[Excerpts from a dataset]
* * * * *

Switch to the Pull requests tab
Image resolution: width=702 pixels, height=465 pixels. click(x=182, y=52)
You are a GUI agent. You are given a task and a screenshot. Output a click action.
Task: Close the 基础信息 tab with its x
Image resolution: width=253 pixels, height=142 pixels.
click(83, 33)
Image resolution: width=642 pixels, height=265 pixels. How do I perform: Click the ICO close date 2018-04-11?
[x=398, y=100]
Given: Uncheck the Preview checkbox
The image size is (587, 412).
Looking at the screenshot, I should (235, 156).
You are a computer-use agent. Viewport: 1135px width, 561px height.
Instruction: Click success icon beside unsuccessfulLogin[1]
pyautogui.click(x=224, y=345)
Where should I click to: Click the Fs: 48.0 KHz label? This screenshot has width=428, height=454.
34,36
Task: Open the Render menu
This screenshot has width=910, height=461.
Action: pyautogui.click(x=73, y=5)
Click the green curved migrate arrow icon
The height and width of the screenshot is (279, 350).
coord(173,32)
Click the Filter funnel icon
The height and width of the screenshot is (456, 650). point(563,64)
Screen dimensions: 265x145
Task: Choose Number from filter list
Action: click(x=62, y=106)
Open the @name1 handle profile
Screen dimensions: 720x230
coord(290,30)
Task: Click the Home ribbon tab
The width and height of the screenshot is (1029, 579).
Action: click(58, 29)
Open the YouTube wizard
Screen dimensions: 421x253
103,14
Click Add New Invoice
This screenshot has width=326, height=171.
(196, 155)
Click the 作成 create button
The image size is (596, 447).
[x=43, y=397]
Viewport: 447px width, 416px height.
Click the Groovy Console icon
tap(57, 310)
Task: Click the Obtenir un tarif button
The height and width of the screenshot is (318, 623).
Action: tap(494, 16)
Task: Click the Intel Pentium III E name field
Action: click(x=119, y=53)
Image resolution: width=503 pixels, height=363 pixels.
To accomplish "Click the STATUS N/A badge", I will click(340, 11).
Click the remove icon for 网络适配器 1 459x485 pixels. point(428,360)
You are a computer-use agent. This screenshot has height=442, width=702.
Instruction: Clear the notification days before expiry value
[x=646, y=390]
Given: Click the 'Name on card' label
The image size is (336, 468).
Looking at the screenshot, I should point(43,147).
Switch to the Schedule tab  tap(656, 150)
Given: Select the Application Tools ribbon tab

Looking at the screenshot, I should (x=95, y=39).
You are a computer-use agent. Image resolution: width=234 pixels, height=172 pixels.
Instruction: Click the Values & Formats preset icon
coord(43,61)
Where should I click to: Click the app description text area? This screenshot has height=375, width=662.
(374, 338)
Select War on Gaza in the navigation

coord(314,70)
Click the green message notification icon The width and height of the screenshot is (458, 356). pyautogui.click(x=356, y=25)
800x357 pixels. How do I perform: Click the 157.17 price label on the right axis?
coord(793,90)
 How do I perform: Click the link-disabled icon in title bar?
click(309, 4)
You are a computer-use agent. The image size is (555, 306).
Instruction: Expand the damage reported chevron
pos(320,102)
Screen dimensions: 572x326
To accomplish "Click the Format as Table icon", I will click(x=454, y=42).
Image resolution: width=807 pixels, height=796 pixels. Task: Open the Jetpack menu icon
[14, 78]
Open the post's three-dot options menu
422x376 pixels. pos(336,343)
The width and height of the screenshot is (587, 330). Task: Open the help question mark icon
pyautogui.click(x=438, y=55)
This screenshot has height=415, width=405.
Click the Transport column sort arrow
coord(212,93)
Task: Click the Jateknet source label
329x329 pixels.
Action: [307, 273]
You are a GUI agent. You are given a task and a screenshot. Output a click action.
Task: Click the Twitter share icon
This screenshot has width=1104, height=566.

* * * * *

> [Work task]:
Copy down every line of the entries containing the word "Viewport".

> [Completed task]:
You are a computer-use agent. Viewport: 1135px width, 561px height.
Viewport: 447px width, 416px height.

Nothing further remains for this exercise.